US platitudes on Iraq
The US government's statements on Iraq are far away
from the population's daily experience of violence and lack of security
Haifa Zangana
The Guardian
February 15, 2008 6:30 PM Printable version
The planned reduction in the number of US troops in Iraq is to be put on hold, the US defence secretary, Robert Gates, indicated while visiting US troops in Iraq; following the statement of General David Petraeus that he wants to slow troop withdrawals, "to consolidate the past year's security gains".
There is no mention of Petraeus's "sustainable level of violence" of which the last six weeks have been a fine example. For Iraqis who are long forgotten by the US and British governments, since they are often seen as terrorists' facilitators, the security gains mean pre-dawn house raid, arbitrary arrests, kidnapping, killing by mercenaries called security employees and car bombs in crowded markets. Blasts have occurred in Baghdad, Salah ad Din, Anbar and Ninevah. The historic city of Mosul, north of Iraq, is under siege by occupation troops for the third week.

********

### Given task 1
From the commentary on US statements about Iraq, list every place the text names as a site of blasts.
### Given task 2
Answer these questions about the commentary on US statements about Iraq:
(a) Which publication carried the piece, and on what date?
(b) According to General David Petraeus, what should slowing troop withdrawals achieve?
(c) Which city is under siege by occupation troops, and for how long?
### Given task 3
Continue the commentary on US statements about Iraq from its last sentence.
The data after this text is not needed for any of the work here.

### Supplied information
********

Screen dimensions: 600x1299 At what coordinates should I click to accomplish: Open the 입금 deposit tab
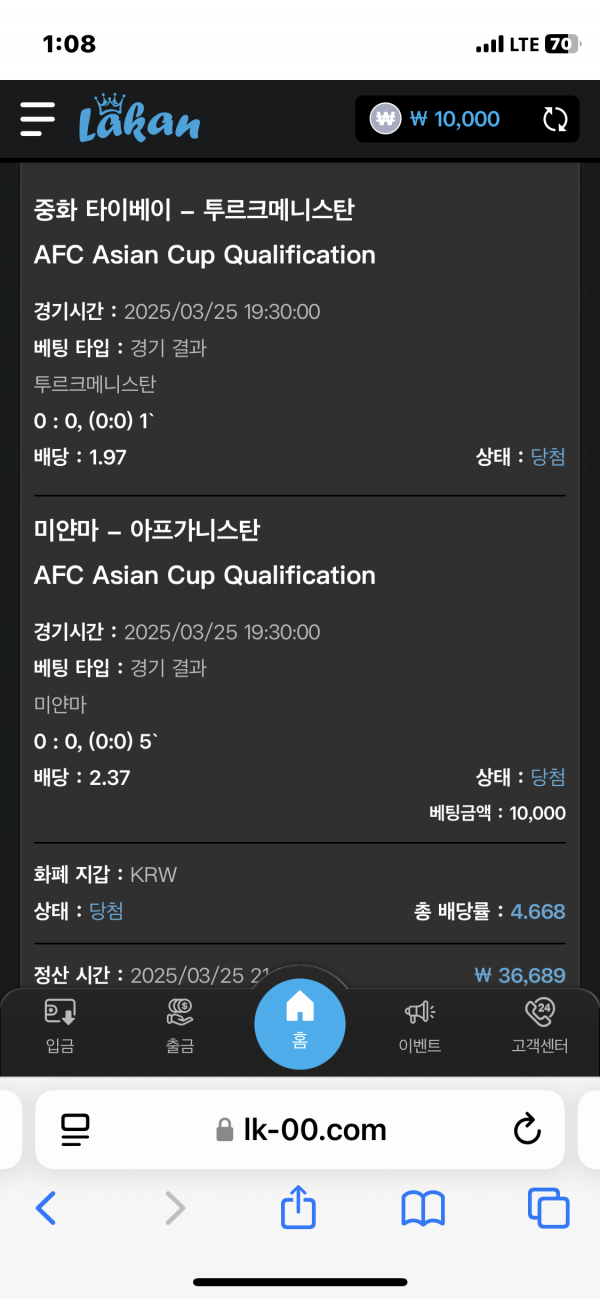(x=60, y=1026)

********

### Reply 1
Baghdad, Salah ad Din, Anbar, Ninevah

### Reply 2
(a) The Guardian, February 15, 2008
(b) It should "consolidate the past year's security gains."
(c) Mosul, for the third week

### Reply 3
To minimise the US casualties, during the surge, Iraqis have been subjected to collective punishment, Israeli style. The list of our dead as a result of indiscriminate US air strikes is long. Here are but a few: on January 3 2006, several members of the same family, including women and children, were killed in a US air strike that destroyed their home in Beiji, north of Iraq. Ghadban Nahd Hassan, 56, told AFP that 14 members of his family had been in the house when it was it bombed. On Oct 23, 2007 a helicopter attack completely destroyed Ibrahim Jassim's house. The death toll was 16: Seven men, six women and three children.
On October 11, an air strike northwest of Baghdad killed nine children and six women. In Sadr City, US troops backed by attack helicopters claimed they had killed 49 gunmen. Police put the toll at 13 and said they were all civilians, including two toddlers. They were not members of al-Qaida.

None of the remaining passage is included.